Every place can be a temple
When I arrived this morning David was hidden behind his oxygen mask again. So I sat beside him and listened to all the noises of the hospital. Modern digital hospitals are full of bleeps, beeps and bops. Different kinds of monitors are following every heart beat and respiration with graphics and beeps. And since another patient with a heart condition has arrived in the bed beside David there is a new sound - a kind of drum. The drum reminds me of the mokujo we use during chanting. So this morning, while I was sitting near the bed and listening to all the sounds, I almost automatically followed the drum and started with nembutsu just loud enough for David to hear, for 20 minutes chanting Namo Amida Bu, guided by the noises of the hospital. Every sound has its role: the drum of the 'mokujo' the beeps of the monitors like meditation bells, the sizzle of David's oxygen... a long on-going, whispering chant. Every place can be a temple to practise nembutsu.
Later today they removed all the wires from David's body. Quite a milestone! David made a few steps out of the bed. He is very tired. The critical emergency situation is gone, so it is a bit like a heavy burden has now fallen off.
The doctor told us today that they want to make a full body scan of David and an echo from his feet to find the source of the thrombosis. Tomorrow afternoon we will hear when he is going to have these tests.

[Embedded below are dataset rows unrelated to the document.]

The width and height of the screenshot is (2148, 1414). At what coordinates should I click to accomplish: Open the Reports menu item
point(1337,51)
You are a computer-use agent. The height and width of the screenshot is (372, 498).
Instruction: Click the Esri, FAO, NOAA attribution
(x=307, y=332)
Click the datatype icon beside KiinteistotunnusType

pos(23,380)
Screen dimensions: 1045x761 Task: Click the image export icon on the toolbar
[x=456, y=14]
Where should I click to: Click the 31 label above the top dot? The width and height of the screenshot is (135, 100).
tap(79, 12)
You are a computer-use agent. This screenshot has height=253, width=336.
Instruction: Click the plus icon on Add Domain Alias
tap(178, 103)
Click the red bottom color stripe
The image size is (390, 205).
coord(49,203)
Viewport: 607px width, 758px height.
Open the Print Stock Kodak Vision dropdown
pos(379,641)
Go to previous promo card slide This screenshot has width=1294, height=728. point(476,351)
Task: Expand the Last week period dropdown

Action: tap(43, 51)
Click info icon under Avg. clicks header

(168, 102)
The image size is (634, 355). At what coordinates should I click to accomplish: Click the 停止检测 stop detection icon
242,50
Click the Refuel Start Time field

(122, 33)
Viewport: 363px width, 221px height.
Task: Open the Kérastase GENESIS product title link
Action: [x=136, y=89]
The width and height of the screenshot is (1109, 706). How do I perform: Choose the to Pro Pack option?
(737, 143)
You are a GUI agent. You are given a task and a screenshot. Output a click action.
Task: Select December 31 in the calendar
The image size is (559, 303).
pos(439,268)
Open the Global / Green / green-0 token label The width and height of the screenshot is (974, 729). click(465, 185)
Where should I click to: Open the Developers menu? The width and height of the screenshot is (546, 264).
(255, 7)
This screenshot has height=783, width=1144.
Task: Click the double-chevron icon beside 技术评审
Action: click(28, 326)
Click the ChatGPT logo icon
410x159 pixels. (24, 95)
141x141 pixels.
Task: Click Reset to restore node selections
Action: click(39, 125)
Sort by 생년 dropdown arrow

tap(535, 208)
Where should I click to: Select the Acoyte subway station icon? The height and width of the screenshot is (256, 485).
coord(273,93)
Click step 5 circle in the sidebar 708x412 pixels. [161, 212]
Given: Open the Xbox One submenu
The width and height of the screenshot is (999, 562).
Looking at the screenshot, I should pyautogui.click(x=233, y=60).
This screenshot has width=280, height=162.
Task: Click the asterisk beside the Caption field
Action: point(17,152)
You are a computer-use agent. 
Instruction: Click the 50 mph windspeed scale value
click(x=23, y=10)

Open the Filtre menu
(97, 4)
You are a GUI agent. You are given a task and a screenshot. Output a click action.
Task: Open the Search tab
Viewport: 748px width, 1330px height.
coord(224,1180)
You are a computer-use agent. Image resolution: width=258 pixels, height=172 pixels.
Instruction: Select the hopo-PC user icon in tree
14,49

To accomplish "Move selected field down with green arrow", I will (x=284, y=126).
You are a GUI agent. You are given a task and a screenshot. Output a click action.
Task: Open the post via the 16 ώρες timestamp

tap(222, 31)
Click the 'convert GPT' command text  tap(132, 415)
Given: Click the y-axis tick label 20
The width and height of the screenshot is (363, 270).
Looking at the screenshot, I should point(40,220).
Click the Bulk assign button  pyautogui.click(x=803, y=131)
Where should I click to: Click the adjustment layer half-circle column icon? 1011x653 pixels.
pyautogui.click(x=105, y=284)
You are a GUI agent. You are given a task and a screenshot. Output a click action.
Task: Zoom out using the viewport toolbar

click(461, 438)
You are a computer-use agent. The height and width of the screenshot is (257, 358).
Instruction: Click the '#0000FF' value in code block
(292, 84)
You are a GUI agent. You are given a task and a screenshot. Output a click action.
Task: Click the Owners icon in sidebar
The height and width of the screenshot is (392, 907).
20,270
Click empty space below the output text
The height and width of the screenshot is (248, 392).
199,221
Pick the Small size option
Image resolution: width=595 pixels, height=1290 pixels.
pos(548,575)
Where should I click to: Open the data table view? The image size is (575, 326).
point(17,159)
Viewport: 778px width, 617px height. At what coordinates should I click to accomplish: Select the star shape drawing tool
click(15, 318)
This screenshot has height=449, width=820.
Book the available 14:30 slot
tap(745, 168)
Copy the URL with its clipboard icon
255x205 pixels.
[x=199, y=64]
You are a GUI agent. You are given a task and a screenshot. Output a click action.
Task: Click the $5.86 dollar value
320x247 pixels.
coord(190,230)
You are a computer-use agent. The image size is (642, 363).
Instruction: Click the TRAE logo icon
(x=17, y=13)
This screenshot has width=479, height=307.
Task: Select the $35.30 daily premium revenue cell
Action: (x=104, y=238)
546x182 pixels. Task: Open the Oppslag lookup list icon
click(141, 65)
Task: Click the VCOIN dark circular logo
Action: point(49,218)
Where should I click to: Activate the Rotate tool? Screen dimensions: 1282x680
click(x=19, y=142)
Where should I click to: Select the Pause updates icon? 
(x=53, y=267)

After I had read all the new personal messages, David spent most of the day dozing and reading poetry. I brought him new poetry books from his library at home. And, yes, of course, he spent time drinking tea. David has convinced the nurses that he is a real Englishman, because I took our own teapot to the hospital. In the afternoon they even delayed his oxygen treatment so that he could finish his cup of tea as they know that no real English person can survive without his cup of tea.